The executive order is directed against persons who engage in malicious cyber-enabled activities that have the purpose or effect of causing any of the following problems:
- harming or significantly compromising the provision of services by entities in a critical infrastructure sector (e.g., power grids or financial systems)
- causing a significant disruption to the availability of computers or networks, including through a distributed denial-of-service attack
- causing a significant misappropriation of funds or economic resources, trade secrets, personal identifiers or financial information for commercial or competitive advantage or private financial gain.
The executive order also targets those who (i) knowingly receive or use trade secrets that were misappropriated by cyber-enabled means for commercial or competitive advantage or private financial gain, or (ii) attempt, assist, sponsor or provide financial, material or technological support for any of the targeted harms listed above.
While relevant regulations have not yet been promulgated, the Treasury Department’s Office of Foreign Assets Control (OFAC) anticipates that “cyber-enabled” activities will include acts that are primarily accomplished through, or facilitated by, computers or other electronic devices. For purposes of the executive order, malicious cyber-enabled activities include deliberate activities accomplished through unauthorized access to a computer system, including by remote access; circumventing one or more protection measures, including by bypassing a firewall; or compromising the security of hardware or software in the supply chain.
OFAC will work in coordination with other U.S. government agencies to identify individuals and entities that are responsible for or complicit in, or have directly or indirectly engaged in, the targeted activities discussed above that are a significant threat to the national security, foreign policy, economic health or financial stability of the United States. These individuals and entities will be added to OFAC’s Specially Designated Nationals (SDN) list.
OFAC notes that the sanctions are not designed to prevent or interfere with legitimate cyber-enabled academic, business or non-profit activities, or to target persons engaged in legitimate activities to ensure and promote the security of information systems (e.g., efforts by researchers, cybersecurity experts and network defense specialists to identify, respond to and repair vulnerabilities that could be exploited by malicious actors or to otherwise help companies improve their cybersecurity).

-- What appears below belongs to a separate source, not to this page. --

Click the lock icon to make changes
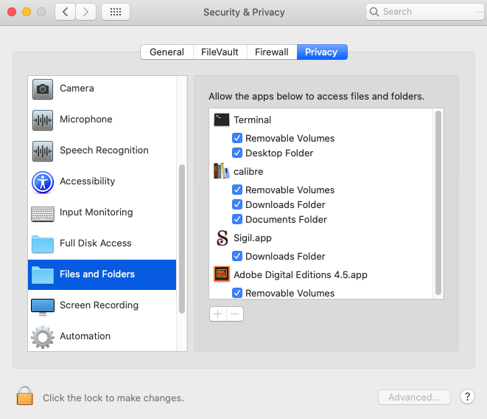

Also, the sanctions will not target victims of cyber attacks, including persons whose personal computers or other networked electronic devices are hijacked to be used in malicious cyber-enabled activities without the person’s knowledge or consent (e.g., in denial-of-service attacks against U.S. financial institutions).
Implications for U.S. Persons
There are no specific steps that U.S. persons need to take right now in order to comply with this executive order, as it was issued without an initial set of designations.
However, once OFAC designates individuals and entities pursuant to this executive order, U.S. persons and persons otherwise subject to OFAC jurisdiction must ensure that they do not engage in trade or other transactions with persons designated on OFAC’s SDN List or any entity owned or controlled by such persons.
U.S. persons, including technology companies or other firms that facilitate or engage in online commerce, should be particularly mindful of unauthorized transactions or dealings with persons named on the SDN List, and should develop a tailored, risk-based compliance program, which includes sanctions list screening and other appropriate measures.